Pick out every line in the data below that holds "agent".

### INFORMATION PROVIDED

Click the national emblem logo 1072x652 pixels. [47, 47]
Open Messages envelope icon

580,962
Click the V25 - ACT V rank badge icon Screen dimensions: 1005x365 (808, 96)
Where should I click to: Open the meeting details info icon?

######
### INFORMATION PROVIDED

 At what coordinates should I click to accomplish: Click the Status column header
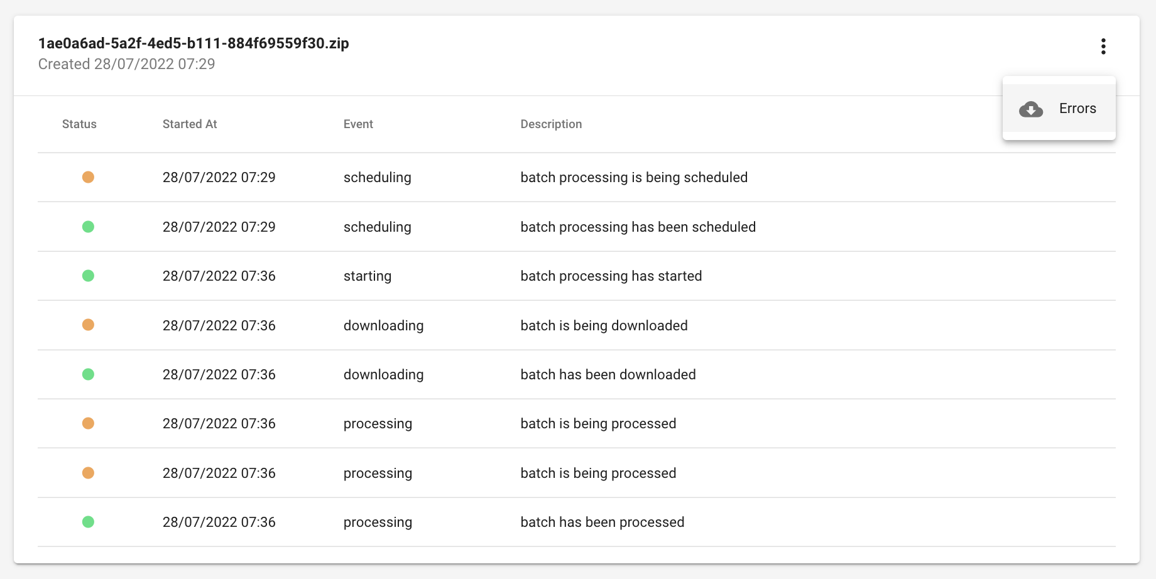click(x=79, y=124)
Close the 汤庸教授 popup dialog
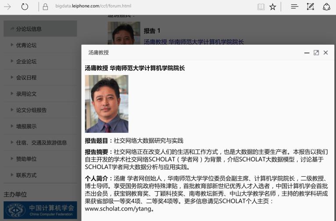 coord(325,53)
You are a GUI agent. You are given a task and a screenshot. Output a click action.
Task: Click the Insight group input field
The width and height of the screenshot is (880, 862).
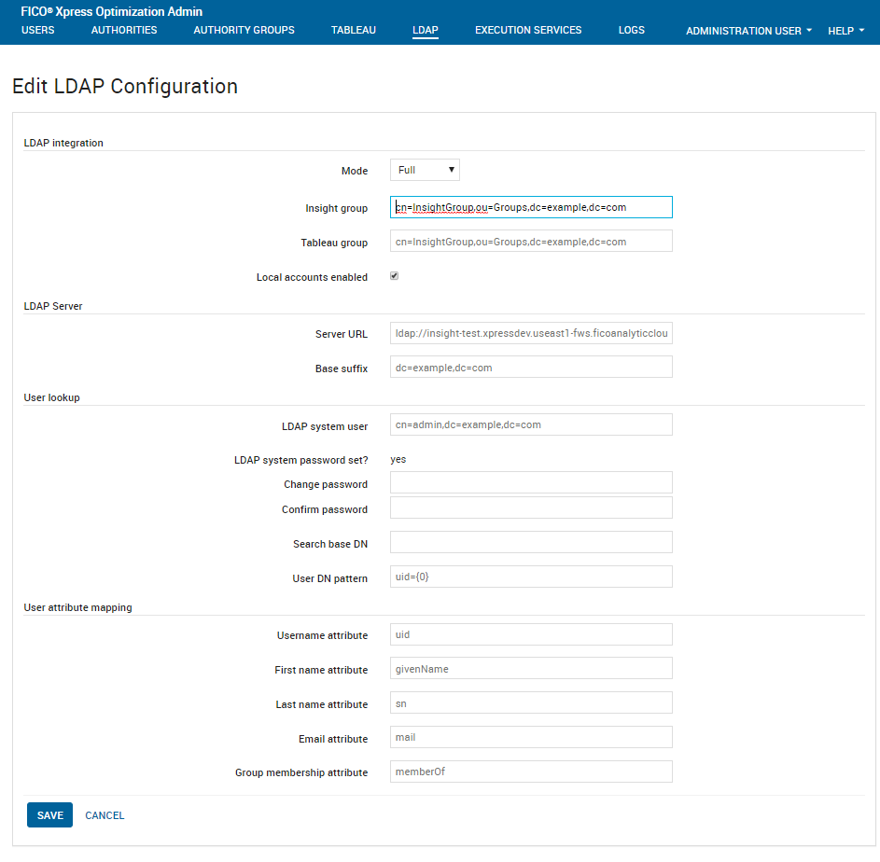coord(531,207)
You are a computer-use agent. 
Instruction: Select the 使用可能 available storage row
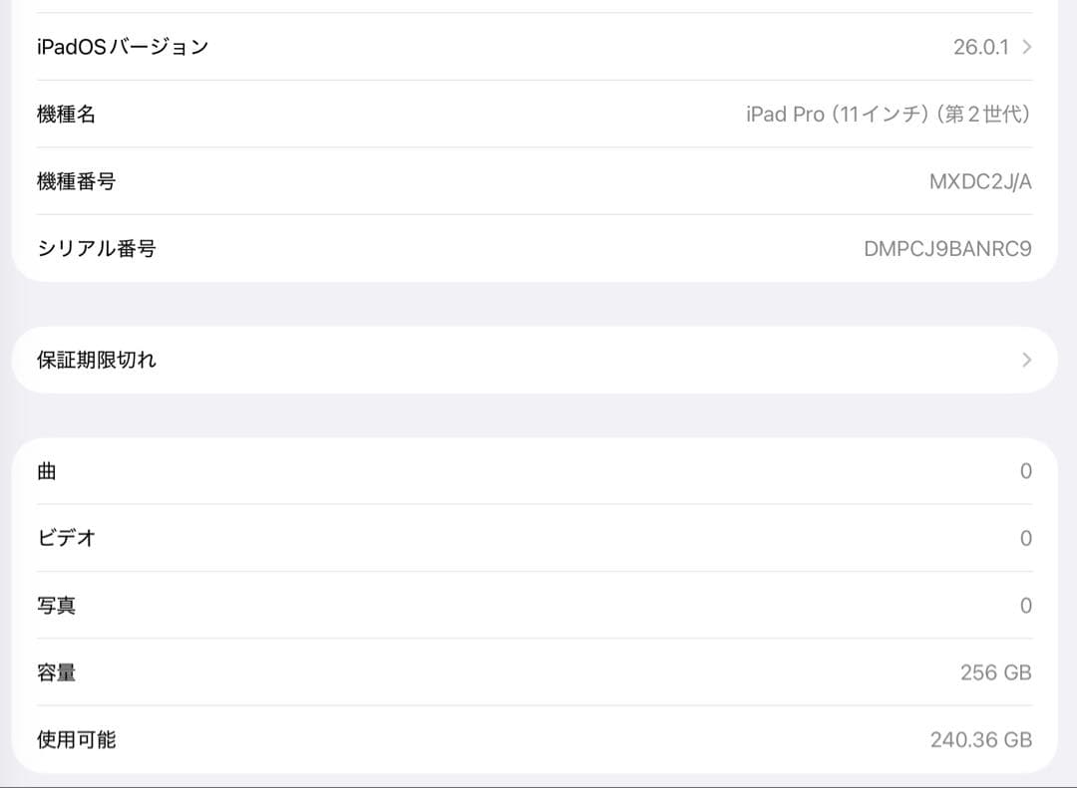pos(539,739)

######

• _EXERCISE RESPONSE_:
You are a GUI agent. You are given a task and a screenshot. Output a click action.
You are a computer-use agent. 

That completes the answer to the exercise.